**AIM OF THE EXERCISE**
The entries follow. Please return all of them exactly.

**DATA SECTION**
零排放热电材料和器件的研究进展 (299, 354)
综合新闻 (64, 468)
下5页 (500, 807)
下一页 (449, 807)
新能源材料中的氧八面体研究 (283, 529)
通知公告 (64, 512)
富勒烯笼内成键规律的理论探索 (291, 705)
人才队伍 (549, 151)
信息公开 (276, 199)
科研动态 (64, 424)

**OUTPUT BELOW**
零排放热电材料和器件的研究进展 (299, 354)
综合新闻 (64, 468)
下5页 (500, 807)
下一页 (449, 807)
新能源材料中的氧八面体研究 (283, 529)
通知公告 (64, 512)
富勒烯笼内成键规律的理论探索 (291, 705)
人才队伍 (549, 151)
信息公开 (276, 199)
科研动态 (64, 424)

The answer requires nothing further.